Ahora que mayo está a las puertas y hasta las palabras de los artículos se ponen claveles en la solapa también hay quienes se quejan de que su primera fiesta, la de las Cruces, sea un negocio para asociaciones y cofradías con música alta, el alcohol corriendo como ya no lo hacen los pobres ríos en este tiempo de sequía y los fritos poco sanos matando el hambre para que el cuerpo aguante más fiesta. Tal vez no les falte razón a quienes sueñan con una fiesta algo más tranquila y contemplativa en que pudieran visitar lugares bellos de Córdoba con el contrapunto efímero de la cruz con sus colores, sin la obligación de abrirse paso por casetas al aire libre y enjambres de gente con vasos de plástico, pero lo que les sobra es inocencia: la fiesta podrá tener excesos, pero también responde a lo que unos y otros han querido hacer de la ciudad en las últimas décadas.

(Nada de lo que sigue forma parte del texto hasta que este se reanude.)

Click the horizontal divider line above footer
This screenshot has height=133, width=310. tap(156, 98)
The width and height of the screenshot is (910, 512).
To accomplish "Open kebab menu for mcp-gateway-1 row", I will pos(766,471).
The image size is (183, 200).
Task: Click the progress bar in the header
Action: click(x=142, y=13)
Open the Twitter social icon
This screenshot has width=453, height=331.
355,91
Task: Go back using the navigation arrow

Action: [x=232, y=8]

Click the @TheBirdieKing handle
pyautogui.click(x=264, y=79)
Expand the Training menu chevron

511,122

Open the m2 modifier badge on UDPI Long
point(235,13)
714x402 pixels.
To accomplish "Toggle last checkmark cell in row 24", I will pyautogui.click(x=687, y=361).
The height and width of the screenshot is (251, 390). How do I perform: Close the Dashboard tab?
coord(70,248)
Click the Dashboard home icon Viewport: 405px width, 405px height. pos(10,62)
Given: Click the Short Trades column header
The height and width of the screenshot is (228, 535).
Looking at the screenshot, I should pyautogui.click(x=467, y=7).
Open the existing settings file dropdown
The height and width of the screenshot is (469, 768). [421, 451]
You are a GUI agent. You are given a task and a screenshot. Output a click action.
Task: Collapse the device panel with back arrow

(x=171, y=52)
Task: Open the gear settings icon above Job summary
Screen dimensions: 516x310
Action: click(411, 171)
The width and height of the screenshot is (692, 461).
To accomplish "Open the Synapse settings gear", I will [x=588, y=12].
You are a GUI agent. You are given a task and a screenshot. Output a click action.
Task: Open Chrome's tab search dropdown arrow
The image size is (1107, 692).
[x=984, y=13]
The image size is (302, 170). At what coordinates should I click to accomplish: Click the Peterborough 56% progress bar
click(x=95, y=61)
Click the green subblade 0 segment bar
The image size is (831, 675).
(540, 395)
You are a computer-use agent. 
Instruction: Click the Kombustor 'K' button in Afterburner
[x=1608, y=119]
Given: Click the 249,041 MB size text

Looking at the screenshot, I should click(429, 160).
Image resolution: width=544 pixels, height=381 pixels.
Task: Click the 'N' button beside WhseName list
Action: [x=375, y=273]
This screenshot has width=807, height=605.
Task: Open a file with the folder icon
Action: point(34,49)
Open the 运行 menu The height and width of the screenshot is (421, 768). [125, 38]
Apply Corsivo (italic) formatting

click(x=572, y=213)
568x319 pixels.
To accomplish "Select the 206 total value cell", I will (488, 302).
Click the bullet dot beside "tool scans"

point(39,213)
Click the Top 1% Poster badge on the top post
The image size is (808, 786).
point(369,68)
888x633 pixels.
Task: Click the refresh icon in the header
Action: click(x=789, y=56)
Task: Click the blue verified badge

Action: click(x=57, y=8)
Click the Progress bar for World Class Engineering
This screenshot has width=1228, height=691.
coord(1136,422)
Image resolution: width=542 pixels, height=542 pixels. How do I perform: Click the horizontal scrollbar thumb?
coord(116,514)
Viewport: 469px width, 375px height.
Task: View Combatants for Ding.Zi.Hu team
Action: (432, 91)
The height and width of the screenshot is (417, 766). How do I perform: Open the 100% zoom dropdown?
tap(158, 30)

No hay que irse a mayo: en cualquier momento del año el paisaje de la ciudad histórica es aquello que acompaña a las terrazas, las plazas en que se abren ciertos restaurantes, los rincones en los que hay ciertas tabernas clásicas. Cierran las librerías y los que más impostan alguna lágrima intentando que no se les note que no las pisaban; si algunos bares clásicos echan la persiana para siempre hay plataformas, duelos públicos y desde luego empresarios que retoman el espíritu para que no se pierda y gentes que argumentan que el vino es arte y que la vida en las mesas de la taberna una forma de cultura que hay que proteger. Hasta la Corredera, con toda su historia a cuestas y su estampa eterna, está ahora llena de terrazas y nadie quiere pensar lo que pasaría si pasara las mañanas vacía y las noches sin un alma. Ha pasado porque apenas quedan ya gentes que les den el trasiego de todos los días, por la fuerza centrífuga que hace vaciarse los barrios viejos, y también algunos que fueron nuevos y ya han dejado de serlo, para seguir construyendo en círculos concéntricos. Es lo que gusta y lo que se fomenta, no se sabe en qué orden, y lo mejor es que tiene tanta coartada intelectual que hasta quienes irán a la Cata del Vino lo harán pensando, al contrario que los versos de Antonio Machado, que saben porque sí beben el vino de las tabernas y no pisan la Feria del Libro.